44. There is option with regard to what precedes (i.e. the altar made of bricks) on account of subject-matter, and hence there is action; as in the case of the mânasa cup.
In the Vâgasaneyaka, in the Agnirahasya chapter, there are references to certain altars built of mind, 'built of mind, built of speech,' &c. The doubt here arises whether those structures of mind, and so on, which metaphorically are called fire-altars, should be considered as being of the nature of action, on account of their connexion with a performance which itself is of the nature of action; or merely of the nature of meditation, as being connected with an activity of the nature of meditation.

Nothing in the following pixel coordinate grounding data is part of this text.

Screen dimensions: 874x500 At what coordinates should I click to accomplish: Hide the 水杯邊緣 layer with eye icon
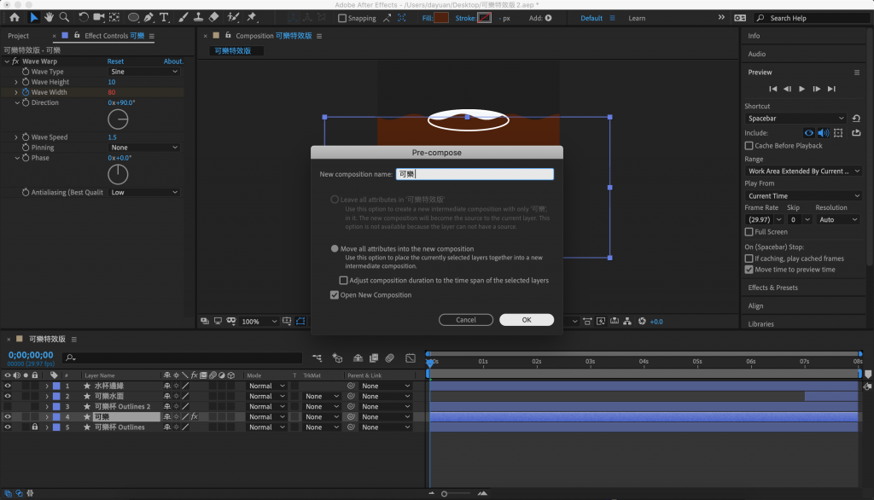[x=8, y=386]
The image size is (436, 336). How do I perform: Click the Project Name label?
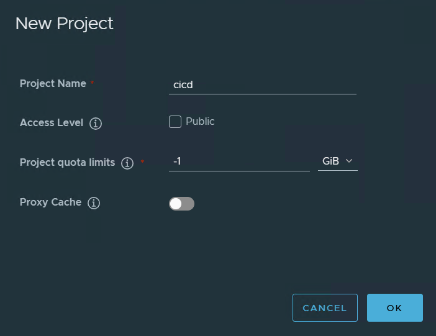pyautogui.click(x=53, y=83)
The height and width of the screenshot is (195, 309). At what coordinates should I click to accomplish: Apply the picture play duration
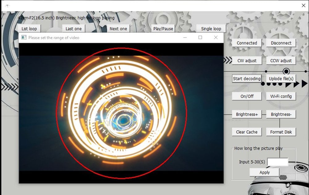tap(265, 172)
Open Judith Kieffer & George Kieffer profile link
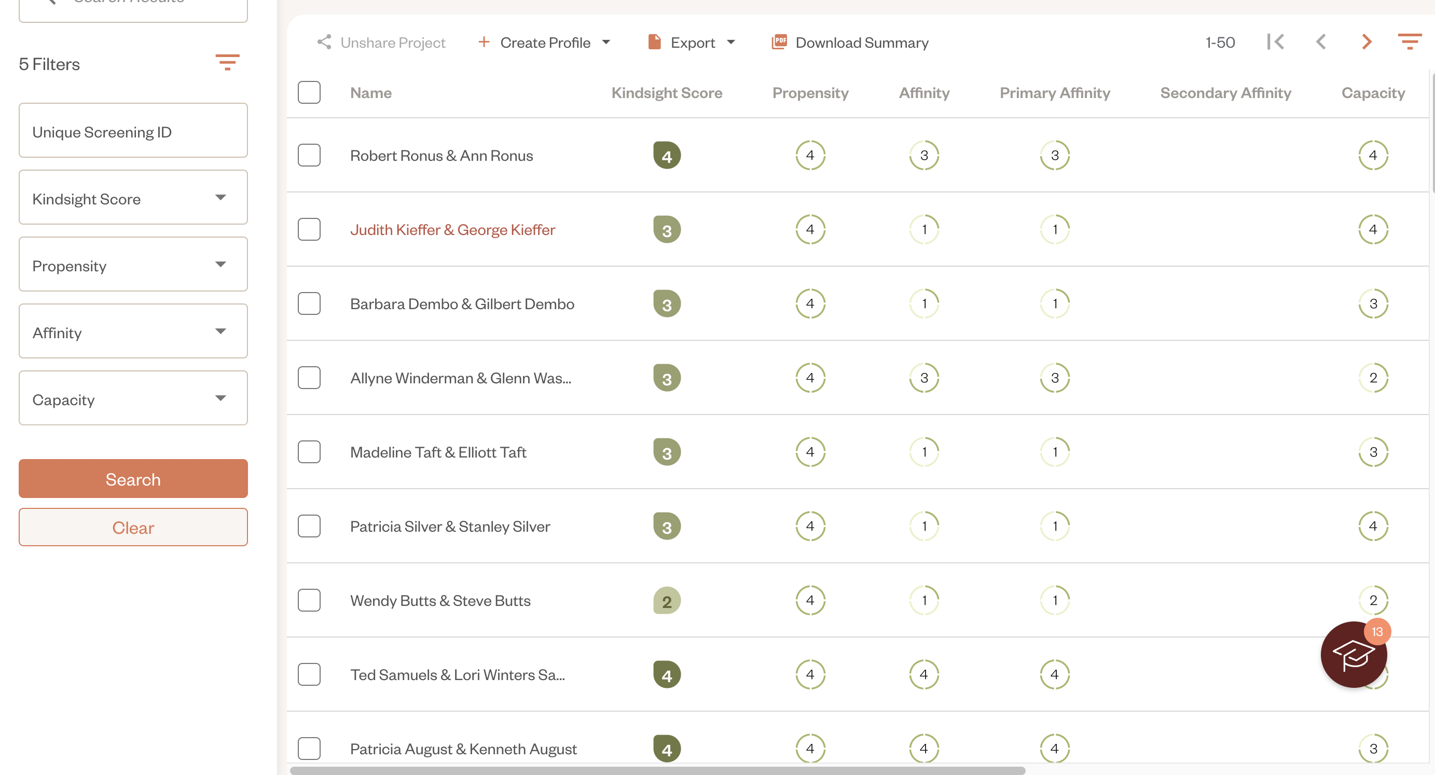This screenshot has height=775, width=1435. tap(452, 230)
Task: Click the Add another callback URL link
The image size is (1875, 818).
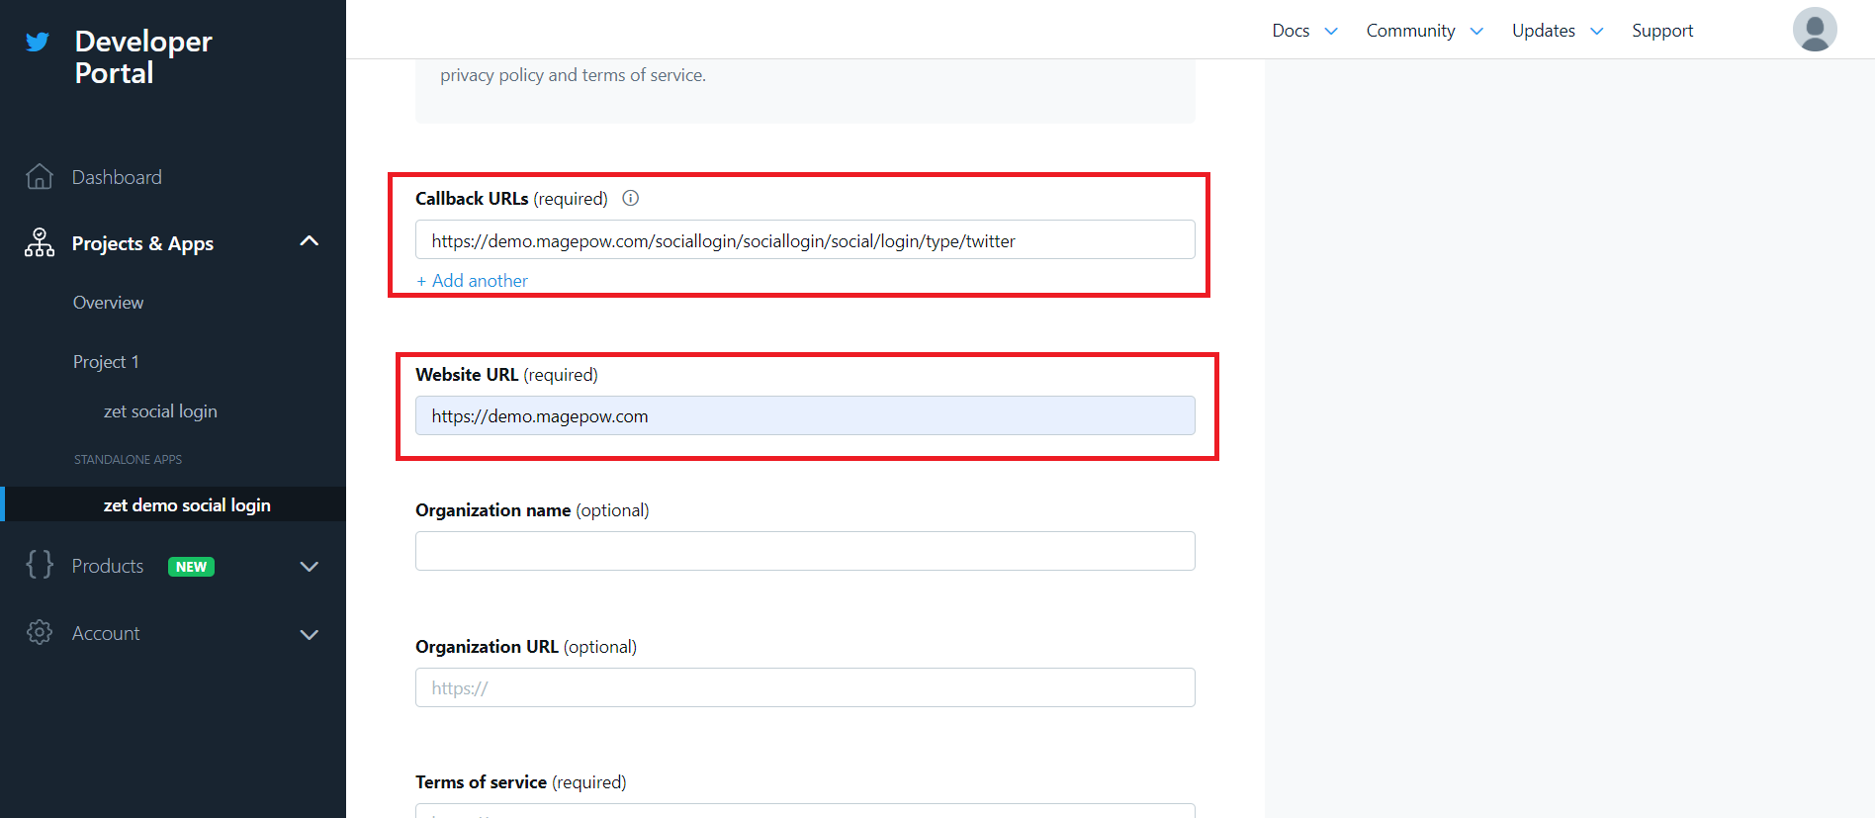Action: coord(473,281)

The Sûtra maintains the former view. Since those things 'built of mind, and so on,' are, through being built (or piled up), constituted as fire-altars, they demand a performance with which to connect themselves; and as in immediate proximity to them no performance is enjoined, and as the general subject-matter of the section is the fire-altar built of bricks--introduced by means of the clause 'Non-being this was in the beginning'---which is invariably connected with a performance of the nature of outward action, viz. a certain sacrificial performance--we conclude that the altars built of mind, &c., which the text mentions in connexion with the same subject-matter, are themselves of the nature of action, and as such can be used as alternatives for the altar built of bricks. 1. An analogous case is presented by the so-called mental cup. On the tenth, so-called avivâkya, day of the Soma sacrifice extending over twelve days,
there takes place the mental offering of a Soma cup, all the rites connected with which are rehearsed in imagination only; the offering of that cup is thus really of the nature of thought only, but as it forms an auxiliary element in an actual outward sacrificial performance it itself assumes the character of an action.